Given request — Rewrite the items below, changing "Screen dimensions" to "Display size" wherever it occurs and leaving everything else the same.
##### Available data #####
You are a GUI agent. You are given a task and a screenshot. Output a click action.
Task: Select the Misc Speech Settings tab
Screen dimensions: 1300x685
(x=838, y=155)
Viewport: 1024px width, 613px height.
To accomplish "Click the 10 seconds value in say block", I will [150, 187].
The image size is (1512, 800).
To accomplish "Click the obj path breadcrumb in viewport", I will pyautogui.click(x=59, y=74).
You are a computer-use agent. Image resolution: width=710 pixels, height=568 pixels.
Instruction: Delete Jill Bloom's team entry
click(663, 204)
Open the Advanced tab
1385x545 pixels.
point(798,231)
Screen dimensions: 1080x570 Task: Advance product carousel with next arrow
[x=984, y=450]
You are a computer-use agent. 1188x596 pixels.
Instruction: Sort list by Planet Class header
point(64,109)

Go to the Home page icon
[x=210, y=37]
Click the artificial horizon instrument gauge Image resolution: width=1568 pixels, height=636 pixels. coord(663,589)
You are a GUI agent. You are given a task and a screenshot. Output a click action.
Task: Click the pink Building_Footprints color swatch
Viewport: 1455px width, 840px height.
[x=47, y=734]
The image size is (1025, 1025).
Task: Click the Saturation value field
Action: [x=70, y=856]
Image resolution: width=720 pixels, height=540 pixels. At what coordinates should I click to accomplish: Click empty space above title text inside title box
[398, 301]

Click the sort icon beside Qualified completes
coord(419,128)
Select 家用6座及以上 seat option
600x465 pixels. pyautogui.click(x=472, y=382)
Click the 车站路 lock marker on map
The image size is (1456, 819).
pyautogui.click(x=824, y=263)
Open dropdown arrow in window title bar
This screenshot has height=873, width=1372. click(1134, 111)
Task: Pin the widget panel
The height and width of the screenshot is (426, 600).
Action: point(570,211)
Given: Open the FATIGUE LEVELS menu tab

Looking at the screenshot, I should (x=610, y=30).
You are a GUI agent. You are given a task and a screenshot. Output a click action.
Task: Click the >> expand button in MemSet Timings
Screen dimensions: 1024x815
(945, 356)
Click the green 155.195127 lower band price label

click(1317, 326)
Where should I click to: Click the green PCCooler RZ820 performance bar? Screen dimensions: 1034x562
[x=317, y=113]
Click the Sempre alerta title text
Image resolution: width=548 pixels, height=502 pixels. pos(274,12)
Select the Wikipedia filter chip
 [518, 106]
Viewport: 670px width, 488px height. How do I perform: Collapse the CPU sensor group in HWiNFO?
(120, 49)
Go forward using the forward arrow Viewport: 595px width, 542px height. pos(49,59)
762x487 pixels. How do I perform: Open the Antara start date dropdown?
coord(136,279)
#####
The reply —
You are a GUI agent. You are given a task and a screenshot. Output a click action.
Task: Select the Misc Speech Settings tab
Display size: 1300x685
(x=838, y=155)
Viewport: 1024px width, 613px height.
To accomplish "Click the 10 seconds value in say block", I will [150, 187].
The image size is (1512, 800).
To accomplish "Click the obj path breadcrumb in viewport", I will pyautogui.click(x=59, y=74).
You are a computer-use agent. Image resolution: width=710 pixels, height=568 pixels.
Instruction: Delete Jill Bloom's team entry
click(663, 204)
Open the Advanced tab
1385x545 pixels.
point(798,231)
Display size: 1080x570 Task: Advance product carousel with next arrow
[x=984, y=450]
You are a computer-use agent. 1188x596 pixels.
Instruction: Sort list by Planet Class header
point(64,109)

Go to the Home page icon
[x=210, y=37]
Click the artificial horizon instrument gauge Image resolution: width=1568 pixels, height=636 pixels. coord(663,589)
You are a GUI agent. You are given a task and a screenshot. Output a click action.
Task: Click the pink Building_Footprints color swatch
Viewport: 1455px width, 840px height.
[x=47, y=734]
The image size is (1025, 1025).
Task: Click the Saturation value field
Action: [x=70, y=856]
Image resolution: width=720 pixels, height=540 pixels. At what coordinates should I click to accomplish: Click empty space above title text inside title box
[398, 301]

Click the sort icon beside Qualified completes
coord(419,128)
Select 家用6座及以上 seat option
600x465 pixels. pyautogui.click(x=472, y=382)
Click the 车站路 lock marker on map
The image size is (1456, 819).
pyautogui.click(x=824, y=263)
Open dropdown arrow in window title bar
This screenshot has height=873, width=1372. click(1134, 111)
Task: Pin the widget panel
The height and width of the screenshot is (426, 600).
Action: point(570,211)
Given: Open the FATIGUE LEVELS menu tab

Looking at the screenshot, I should (x=610, y=30).
You are a GUI agent. You are given a task and a screenshot. Output a click action.
Task: Click the >> expand button in MemSet Timings
Display size: 1024x815
(945, 356)
Click the green 155.195127 lower band price label

click(1317, 326)
Where should I click to: Click the green PCCooler RZ820 performance bar? Display size: 1034x562
[x=317, y=113]
Click the Sempre alerta title text
Image resolution: width=548 pixels, height=502 pixels. pos(274,12)
Select the Wikipedia filter chip
 [518, 106]
Viewport: 670px width, 488px height. How do I perform: Collapse the CPU sensor group in HWiNFO?
(120, 49)
Go forward using the forward arrow Viewport: 595px width, 542px height. pos(49,59)
762x487 pixels. How do I perform: Open the Antara start date dropdown?
coord(136,279)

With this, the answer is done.